10am: Get call back from the team that did the cutover. They tell me everything looks fine at their end; as we're the Nth connection to be cut over, it's not like they haven't had practice with it. I debug things with them some more, and we still can't find anything wrong: their settings are correct, mine haven't changed and yet I can't ping our gateway. (The firewall is an OpenBSD box with two interfaces, set up as a transparent bridging firewall.) As the firewall box is an older desktop that had been pressed into service long ago, I decide it'd be worth taking the new, currently spare (YOU NEVER HEARD ME SAY THAT) desktop machine and trying that.

Noon: Realize I have no spare ethernet cards (wha'?). Find two Intel Pro 100s at the second store I go to. Install OpenBSD 4.2 (yay for ordering the CD!), copy over config files, and put it into place. No luck. Still can't ping gateway. While working on the firewall, I notice something weird: I've accidentally set up a bridge with only one interface, while my laptop sits behind pinging the gateway (fruitlessly) ten times a second. (I got desperate.) When I add the second interface, the connection works — but only for 0.3 seconds. The behaviour is repeatable.

3pm: Right after that, the network people show up to see how things are going. I tell them the results (nothing except for 0.3 seconds) and they're mystified. We decide to back out the change from the morning and debug it next week. Things work again instantly. As the new firewall works, I leave it in place.

7.02pm: The connection goes down again. I don't get notified.

Saturday January 19, Noon: I get a call from the boss, who tells me that a meeting at the offices isn't going well because they have no Internet access. Call and verify that, yep, that's the case, and I can't ping there from home. Drive into work.

1.30pm: Arrive and start debugging. Again, nothing wrong that I can see but I can't ping our gateway or see its MAC address. Call help desk who say they have no record of problems. They'll put in a trouble ticket, but would like me to double-check before they escalate it. That's fine — I didn't wait long before calling them — so I do.

2pm: I get a call from the head of the network team that did the cutover; he'd seen the ticket and is calling to see what's going on. He and I debug further for 90 minutes.

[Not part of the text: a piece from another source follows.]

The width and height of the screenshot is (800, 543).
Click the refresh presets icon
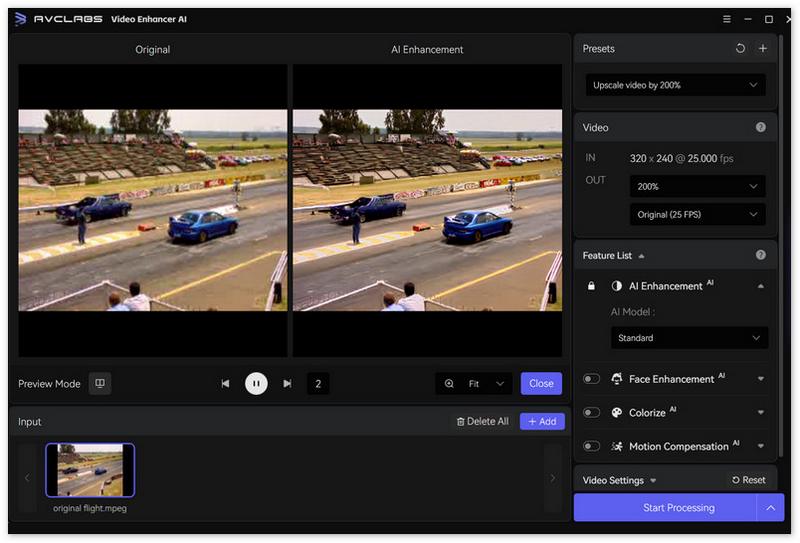740,48
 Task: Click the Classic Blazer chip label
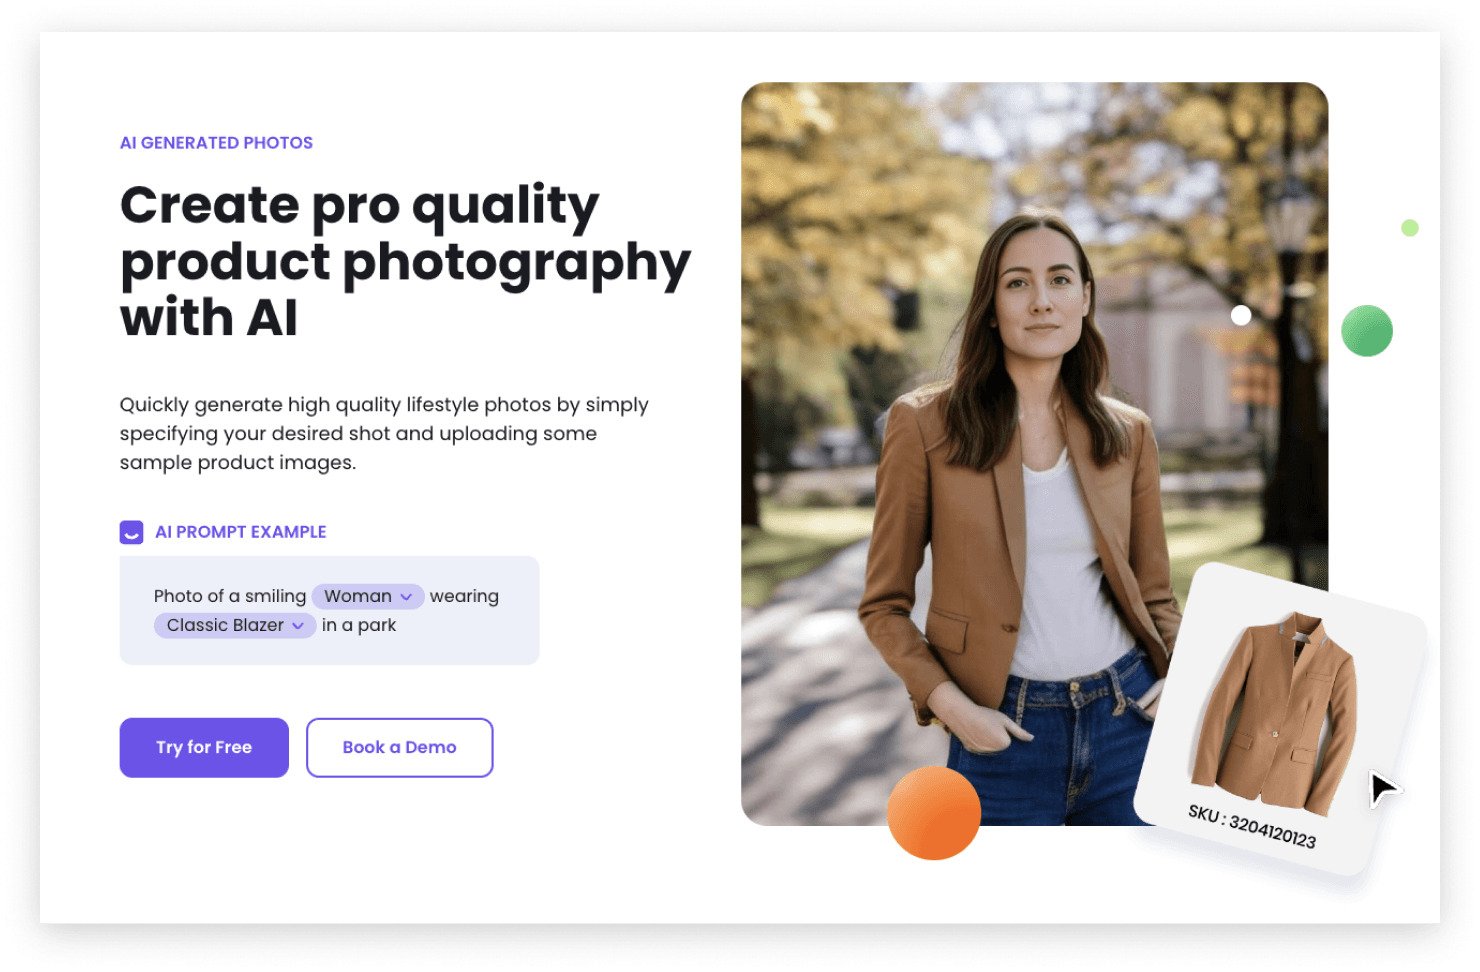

We try hooking up my laptop to the port the firewall is usually connected to, but that doesn't work; he can see my laptop's MAC address, but I can't see his.

4pm: He calls The Big Kahuna, who calls me and starts debugging further while his osso bucco cooks. We still can't get anywhere. I try putting my laptop on another port in another room, hoping that net access will work from there and maybe I can just string a cable across. It doesn't.

6pm: We call it a night; he and the other guy are going to come in tomorrow to track it down. I call nine bosses and one sysadmin to keep them filled in.

6.30pm: Drive home.

Sunday, January 20, 10.30am: We all show up and start working. We still can't find anything wrong. The boss calls to ask me to set up a meeting with the network department for tomorrow; I tell him I will after we finish fixing the problem.

11.30am: The network team lead gets desperate enough to suggest rebooting the switch stack. It works. We all slap our heads in disgust. Turns out that a broadcast storm on Friday evening triggered a logical failure in the switch we were connected to, resulting in the firewall's port alone being turned off.

Noon: The boss shows up to see how things are going. He talks with the network lead while I'm on the phone with The Big Kahuna; we've decided to try moving to the Cisco switches and make that work while everyone's here.

12.30pm: The Big Kahuna tells me that the problem is the Spanning Tree Protocol packets coming from my firewall box; the Cisco switch doesn't like that and shuts down the switch. I go through man pages until I find the blocknonip option for brconfig. 30 seconds later, everything is working. Apparently, I'm the only one they've come across who's running a transparent bridging firewall, so this is the first time they've seen this problem.

1pm: Debrief the boss. Notify other bosses, sysadmins and users that everything is back up again, then do some last-minute maintenance.

2pm: Drive home.

One thing: the usual configuration for other departments (that don't run their own firewall) is to have two Cisco switches running HSRP; they act as redundant gateways/firewalls that fail over automagically. The Big Kahuna mentions in passing that this doesn't work with OpenBSD bridging firewalls. (Our configuration had been simplified to one switch only on Friday as part of debugging the first problem; I mention this in case this is helpful to someone. I don't understand why this might be the case, so I'm going to ask him about this tomorrow.)